• PROVIDED TEXT:

Hi Halle

Glad you had a good experience with this.  We do this..usually 5mg tPA
and then another 5-10ml of normal saline or more.  Instill and
dwell...have the pt move around a bit if they can.



It often works like a charm!

Gail

>>> "Halle Utter" <[EMAIL PROTECTED]> 04/25 12:00 AM >>>
I had an interesting experience over the weekend I thought I'd share. 
Was placing a PICC on a pt admitted with rapidly progressive pleural
effusion, probable empyema over the weekend.  They had tried to tap
him(thoracentesis) without success, so had inserted a chest tube, which
wasn't draining. Before my arrival at bedside they had instilled TPA
into the chest tube to break up the empyema, and clamped it for a 2 hour
period.  While I was all set up with my sterile field the nurse came in
and said it had been 2 hours and unclamped the tube.  The patient
proceeded to dump a liter out of the pleural space in about 1-2 minutes.
 He became extremely uncomfortable (played havoc with my sterile field!)
for a few minutes with pain in the chest and feeling like he couldn't
breathe, then kind of stabled out.  The nurse said she didn't expect
there to be such a dramatic reaction - when she had seen it done before
there wasn't such a fast exodus of fluid.  I had never heard (or seen
the effectiveness!) of this use of TPA before, but I saw the chest xray
taken a couple hours before I arrived, and the post PICC one, and let me
tell you, practically his whole lung re-expanded BOOM!  It was
fascinating.  Maybe you all out there have seen TPA used for this, but I
hadn't.  Boy did it work.  But I did have questions about how much TPA
was used and what the systemic implications would be, because it seemed
logical to me that it would take a lot more than the 2mg vial of cathflo
we are used to using for catheter declotting..   Wouldn't some of it be
absorbed and effect clotting?  Has anyone seen this before?  What is the
typical dose of TPA used, and the implications of reabsorption from the
pleural space?  Or did it all drain out into the Pleurevac?  Comments?

• DATA EXCERPTS:
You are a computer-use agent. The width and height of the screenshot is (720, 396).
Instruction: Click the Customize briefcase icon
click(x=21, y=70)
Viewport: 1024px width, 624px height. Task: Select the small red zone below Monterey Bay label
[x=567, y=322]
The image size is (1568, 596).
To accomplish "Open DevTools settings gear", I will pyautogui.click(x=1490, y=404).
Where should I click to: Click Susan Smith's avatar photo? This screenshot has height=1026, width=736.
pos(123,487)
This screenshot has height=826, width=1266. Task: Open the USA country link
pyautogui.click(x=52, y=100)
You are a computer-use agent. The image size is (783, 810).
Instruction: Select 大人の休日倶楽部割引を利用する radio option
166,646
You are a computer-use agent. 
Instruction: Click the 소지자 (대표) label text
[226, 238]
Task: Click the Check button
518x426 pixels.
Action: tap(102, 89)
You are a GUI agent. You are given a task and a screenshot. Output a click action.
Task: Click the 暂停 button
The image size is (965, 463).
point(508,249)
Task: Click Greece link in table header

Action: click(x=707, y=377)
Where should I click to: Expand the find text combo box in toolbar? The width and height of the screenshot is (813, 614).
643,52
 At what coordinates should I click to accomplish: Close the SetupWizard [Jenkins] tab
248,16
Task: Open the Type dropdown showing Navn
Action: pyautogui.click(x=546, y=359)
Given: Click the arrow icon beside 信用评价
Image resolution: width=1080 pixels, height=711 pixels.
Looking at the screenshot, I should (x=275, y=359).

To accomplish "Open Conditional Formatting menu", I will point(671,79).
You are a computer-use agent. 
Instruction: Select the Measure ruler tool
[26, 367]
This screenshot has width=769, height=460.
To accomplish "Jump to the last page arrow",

• PROBLEM A: List every sentence in the email exchange that ends with a question mark.
• PROBLEM B: Copy the part of the email exchange between "It often works" and "thought I'd share.", inclusive.

• WRITTEN ANSWER A:
- Wouldn't some of it be absorbed and effect clotting?
- Has anyone seen this before?
- What is the typical dose of TPA used, and the implications of reabsorption from the pleural space?
- Or did it all drain out into the Pleurevac?
- Comments?

• WRITTEN ANSWER B:
It often works like a charm!

Gail

>>> "Halle Utter" <[EMAIL PROTECTED]> 04/25 12:00 AM >>>
I had an interesting experience over the weekend I thought I'd share.